PASSAGE SHOWN: Begin

This option was not available earlier. You could contribute only till the age of 60.
In fact, now, you can join NPS till the age of 65 under All Citizens model. Note this option is not available to Government sector subscribers.
You can read very crisp FAQs from PFRDA (dated October 9, 2017)about deferral of lumpsum withdrawal and annuity purchase, the extension of NPS account beyond the age of 60 and treatment of NPS Tier-II account at the time of exit from NPS.
How do the partial withdrawal and exit rules benefit investors?
There is flexibility available to investors that they can use these funds in case of an emergency or an important life goal. PFRDA has capped the number/amount of withdrawals and limited the use of funds for specific purposes. Therefore, the primary goal of NPS as a retirement product remains intact.
Additionally, there is a provision for proper exit (not premature) before the age of 60. So, if the retirement age at some organisation is less than 60 (say 58 years), the NPS subscriber can stop contributing at 58 and even opt for annuity/pension from the age of 58. Earlier, this was not possible.
Every subscriber had to keep contributing until the age of 60. Any exit earlier than the age of 60 would have been considered premature exit and withdrawal rules had to be applied accordingly (mandated purchase of annuity/pension for 80% of the amount). The changes do away with this restriction.
What are the documents required for Partial Withdrawal from NPS?
PFRDA, in a circular dated October 24, 2016, has listed out the documents required for partial withdrawal.

PASSAGE SHOWN: End
EXTRACTED ENTRIES: Begin

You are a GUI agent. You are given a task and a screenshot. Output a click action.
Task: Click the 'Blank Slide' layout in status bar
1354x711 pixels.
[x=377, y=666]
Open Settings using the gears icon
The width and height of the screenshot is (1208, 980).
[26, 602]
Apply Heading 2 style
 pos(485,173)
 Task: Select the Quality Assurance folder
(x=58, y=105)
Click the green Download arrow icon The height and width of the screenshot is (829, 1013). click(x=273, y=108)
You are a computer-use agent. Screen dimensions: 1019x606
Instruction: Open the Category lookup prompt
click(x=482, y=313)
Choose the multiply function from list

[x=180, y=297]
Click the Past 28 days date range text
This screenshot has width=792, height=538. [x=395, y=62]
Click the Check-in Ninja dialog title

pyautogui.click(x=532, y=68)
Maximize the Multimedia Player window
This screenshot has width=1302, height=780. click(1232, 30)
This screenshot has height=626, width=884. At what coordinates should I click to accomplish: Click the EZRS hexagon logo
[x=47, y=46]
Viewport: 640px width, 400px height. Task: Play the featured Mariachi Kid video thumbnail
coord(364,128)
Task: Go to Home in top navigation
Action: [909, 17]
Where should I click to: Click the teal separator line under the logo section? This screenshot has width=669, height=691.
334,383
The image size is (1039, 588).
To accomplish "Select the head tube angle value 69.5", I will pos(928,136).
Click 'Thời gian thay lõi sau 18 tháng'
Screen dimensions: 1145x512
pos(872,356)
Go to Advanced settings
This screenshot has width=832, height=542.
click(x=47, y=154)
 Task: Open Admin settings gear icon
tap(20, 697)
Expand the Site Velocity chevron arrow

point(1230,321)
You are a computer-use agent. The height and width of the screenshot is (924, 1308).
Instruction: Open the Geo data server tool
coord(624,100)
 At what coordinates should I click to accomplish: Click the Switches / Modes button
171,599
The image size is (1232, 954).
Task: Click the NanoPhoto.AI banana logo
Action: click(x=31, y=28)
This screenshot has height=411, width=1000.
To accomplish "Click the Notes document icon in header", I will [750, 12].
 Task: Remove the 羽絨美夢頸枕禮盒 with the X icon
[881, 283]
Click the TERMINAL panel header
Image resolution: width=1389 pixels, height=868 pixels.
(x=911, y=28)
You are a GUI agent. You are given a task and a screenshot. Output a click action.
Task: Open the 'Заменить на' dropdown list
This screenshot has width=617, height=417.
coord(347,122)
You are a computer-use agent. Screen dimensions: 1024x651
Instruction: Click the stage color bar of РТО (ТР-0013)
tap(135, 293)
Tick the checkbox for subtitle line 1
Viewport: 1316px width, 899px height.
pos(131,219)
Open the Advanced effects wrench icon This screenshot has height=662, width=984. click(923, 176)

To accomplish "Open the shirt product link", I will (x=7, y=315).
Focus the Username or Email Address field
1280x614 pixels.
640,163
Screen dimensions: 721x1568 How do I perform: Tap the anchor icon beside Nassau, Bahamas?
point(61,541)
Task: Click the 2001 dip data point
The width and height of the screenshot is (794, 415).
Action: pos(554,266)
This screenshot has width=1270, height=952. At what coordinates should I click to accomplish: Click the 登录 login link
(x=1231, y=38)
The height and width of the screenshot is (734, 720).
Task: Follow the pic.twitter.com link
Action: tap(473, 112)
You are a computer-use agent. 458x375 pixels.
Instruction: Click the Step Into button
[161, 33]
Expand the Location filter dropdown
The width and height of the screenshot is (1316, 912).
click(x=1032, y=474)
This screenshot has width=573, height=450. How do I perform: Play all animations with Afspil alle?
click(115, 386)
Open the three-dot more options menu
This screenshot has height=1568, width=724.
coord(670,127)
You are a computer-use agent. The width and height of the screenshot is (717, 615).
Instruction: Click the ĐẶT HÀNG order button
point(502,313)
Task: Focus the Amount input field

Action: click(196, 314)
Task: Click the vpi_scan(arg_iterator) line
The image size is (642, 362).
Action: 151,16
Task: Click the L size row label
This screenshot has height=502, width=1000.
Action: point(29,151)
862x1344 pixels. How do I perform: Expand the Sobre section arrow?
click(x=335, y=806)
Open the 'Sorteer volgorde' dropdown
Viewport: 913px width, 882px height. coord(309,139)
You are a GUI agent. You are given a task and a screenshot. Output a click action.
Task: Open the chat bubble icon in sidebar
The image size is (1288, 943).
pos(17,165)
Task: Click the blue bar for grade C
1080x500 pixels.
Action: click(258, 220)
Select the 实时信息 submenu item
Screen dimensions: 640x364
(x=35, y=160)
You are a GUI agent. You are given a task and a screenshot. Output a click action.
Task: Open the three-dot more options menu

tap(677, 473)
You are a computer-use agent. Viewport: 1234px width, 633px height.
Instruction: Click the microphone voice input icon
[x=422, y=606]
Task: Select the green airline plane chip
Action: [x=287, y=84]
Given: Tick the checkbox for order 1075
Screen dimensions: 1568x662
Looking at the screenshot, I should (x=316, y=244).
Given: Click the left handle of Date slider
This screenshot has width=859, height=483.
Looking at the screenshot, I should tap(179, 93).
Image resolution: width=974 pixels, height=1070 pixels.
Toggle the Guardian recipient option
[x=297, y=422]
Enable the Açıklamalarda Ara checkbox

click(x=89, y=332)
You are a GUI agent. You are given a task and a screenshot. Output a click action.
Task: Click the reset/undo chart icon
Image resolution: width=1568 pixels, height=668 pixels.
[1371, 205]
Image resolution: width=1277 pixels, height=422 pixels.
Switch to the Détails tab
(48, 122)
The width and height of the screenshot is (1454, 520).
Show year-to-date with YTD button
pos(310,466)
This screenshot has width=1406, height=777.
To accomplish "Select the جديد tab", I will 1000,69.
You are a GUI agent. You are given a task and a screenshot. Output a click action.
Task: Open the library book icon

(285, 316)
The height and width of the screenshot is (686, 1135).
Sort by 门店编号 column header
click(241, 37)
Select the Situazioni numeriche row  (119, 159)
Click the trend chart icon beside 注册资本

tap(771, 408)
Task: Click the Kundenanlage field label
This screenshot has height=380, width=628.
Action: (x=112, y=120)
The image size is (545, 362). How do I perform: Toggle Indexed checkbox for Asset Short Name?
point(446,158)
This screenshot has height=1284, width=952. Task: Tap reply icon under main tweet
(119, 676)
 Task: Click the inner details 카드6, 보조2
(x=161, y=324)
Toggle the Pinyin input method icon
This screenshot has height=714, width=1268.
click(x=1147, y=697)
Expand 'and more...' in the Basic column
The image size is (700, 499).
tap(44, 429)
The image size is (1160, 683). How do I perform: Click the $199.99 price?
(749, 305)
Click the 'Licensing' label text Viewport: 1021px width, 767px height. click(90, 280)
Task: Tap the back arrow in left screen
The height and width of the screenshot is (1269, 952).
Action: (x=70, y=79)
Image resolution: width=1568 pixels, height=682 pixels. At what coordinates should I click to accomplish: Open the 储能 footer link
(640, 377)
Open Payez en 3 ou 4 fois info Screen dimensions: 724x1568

EXTRACTED ENTRIES: End

- [YOUR TASK]:
Answer these questions from the NPS text:
1. Up to what age can someone join NPS under the All Citizens model?
2. Under the earlier rules, what share of the amount had to go toward buying an annuity or pension on a premature exit?
3. On what date did PFRDA issue the circular listing the documents required for partial withdrawal?

- [RESULT FOR THIS EXERCISE]:
1. 65
2. 80%
3. October 24, 2016